Monday, May 09, 2005

String of Pearls Drifts Eastward

String of Pearls Drifts Toward Oakland
Pearls,
originally uploaded by Greatwork.
The necklace of lights drips from the suspension side of the San Francisco Oakland Bay Bridge. Looking East toward Oakland in the distance, this is where I have spent the majority of my life, commuting over this bridge - often looking over my shoulder at Angel Island, a hill, or a merchant ships red hull against the broad bay. The sheer physical, architectural and engineered beauty of this area coupled with the general progressive nature of the people who live here; make this a natural tourist destination. Sometimes traveling back and forth over the Bridge one forgets how stunning the views can be, or how gut wrenching the contrasts depending on which Freeway exit you take.

I have spent a lifetime in & out of the tourist destinations around here, it is unavoidable. Tourists are easy to spot they are always dressed as if it were California summer. Coming from a tourist area therefore it was intriguing to me what Alabama, the Alabama of today - not of my dreams, would be like. I was on a path that I have since discovered is quite popular. Folks are returning to the south as Civil Rights Tourists. I had come to Alabama to commemorate the 40th anniversary of the march across Selma's Edmund Pettus Bridge known as bloody Sunday. This march in 1965 and two subsequent marches that year, ushered in the Voting Rights Act. By protecting the right of African Americans to vote, the Voting Rights Act finlaly eroded the last vestiges of legal segration and slowly has brought to the South a glimspe of proportional representation.
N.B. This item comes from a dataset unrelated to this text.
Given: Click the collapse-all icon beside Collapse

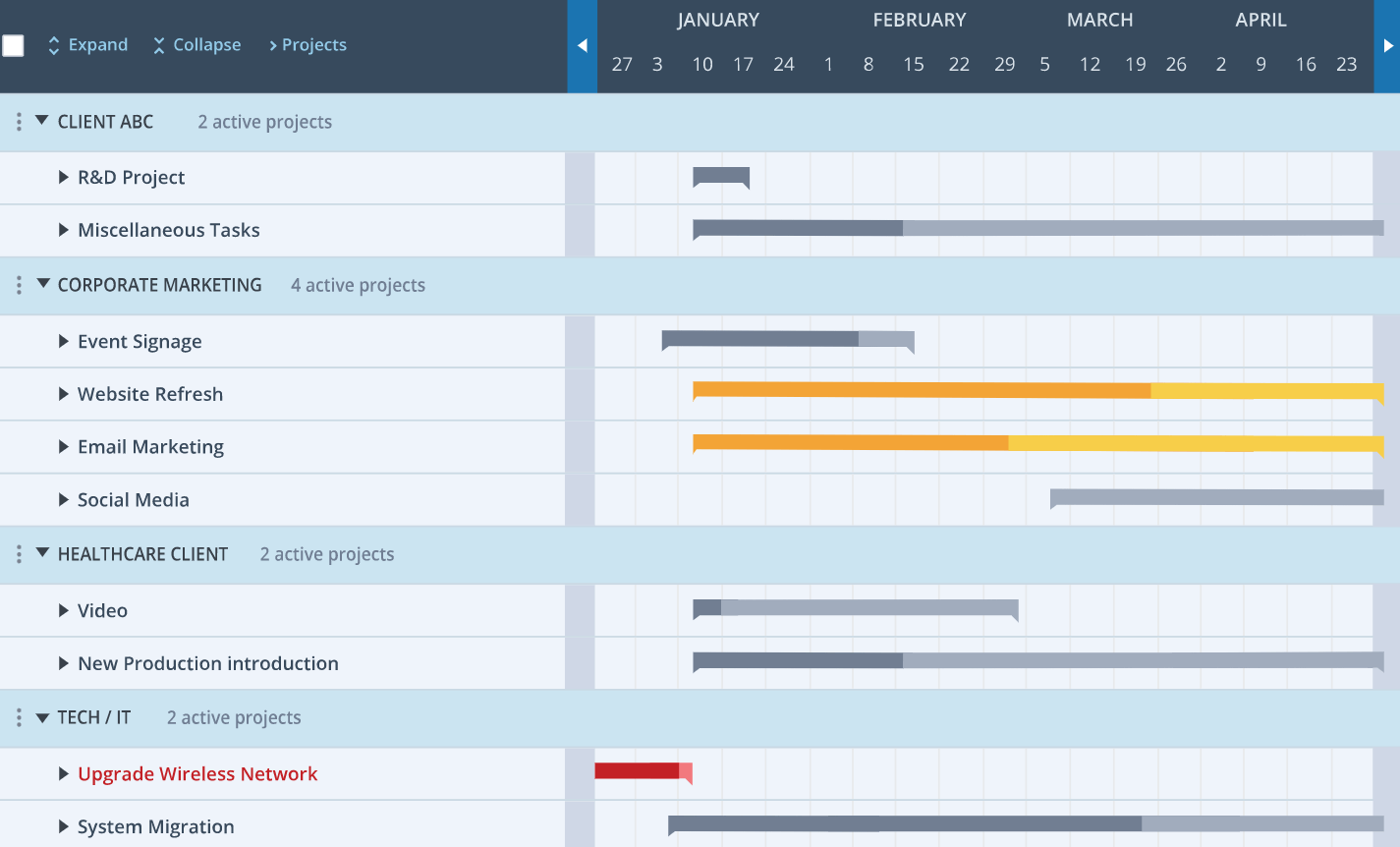Looking at the screenshot, I should (158, 44).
I also have family history in the Alabama and therefore joined the counter migration of blacks that because of the violent legacy of the heart of the 20th Century had not visited their ancestral home. I had come to put a place to the names that echoed out of my childhood. I came to find wisps of my great uncle Shields King and his wife who raised my father from four months old to 17. Who schooled him in the ways of the world and taught him to stand up as a man. My great grandmother Suzie Rutledge said to be part Choctaw and Cree who smoke a clay pipe and could out work many men. It is said that she waited one long night on her front porch with a shotgun across her lap to protect my father from an angry mob. I came to walk the same land as my father, who had been born somewhere outside of Marion on a tenant farm in 1898 40 miles outside of Selma. I wanted to finally walk in Marion a town where the march on the Edmund Pettus Bridge began following the brutal murder of Jimmie Lee Jackson.
Mainly tough I wanted to see the places that only existed as vague black & white memories.

JimmieLeeJackson

I left Oakland on March 3rd headed toward Montgomery Alabama at 6:30 am, after many hours in the air, touching down in San Diego, and Nashville I arrived in Birmingham at 3:00 pm. The arrangements for this trip were difficult at best and at the last minute I was faced with a ticket that had doubled in price or a creative plan. I decided in the end not to fly directly to Montgomery but rather to take a bus from Birmingham down to Montgomery to save nearly $200.00. I didn't arrive in Montgomery until 11:30 that night.


I have walked that long road to freedom. I have tried not to falter; I have made missteps along the way. But I have discovered the secret that after climbing a great hill, one only finds that there are many more hills to climb. I have taken a moment here to rest, to steal a view of the glorious vista that surrounds me, to look back on the distance I have come. But I can only rest for a moment, for with freedom comes responsibilities, and I dare not linger, for my long walk is not ended.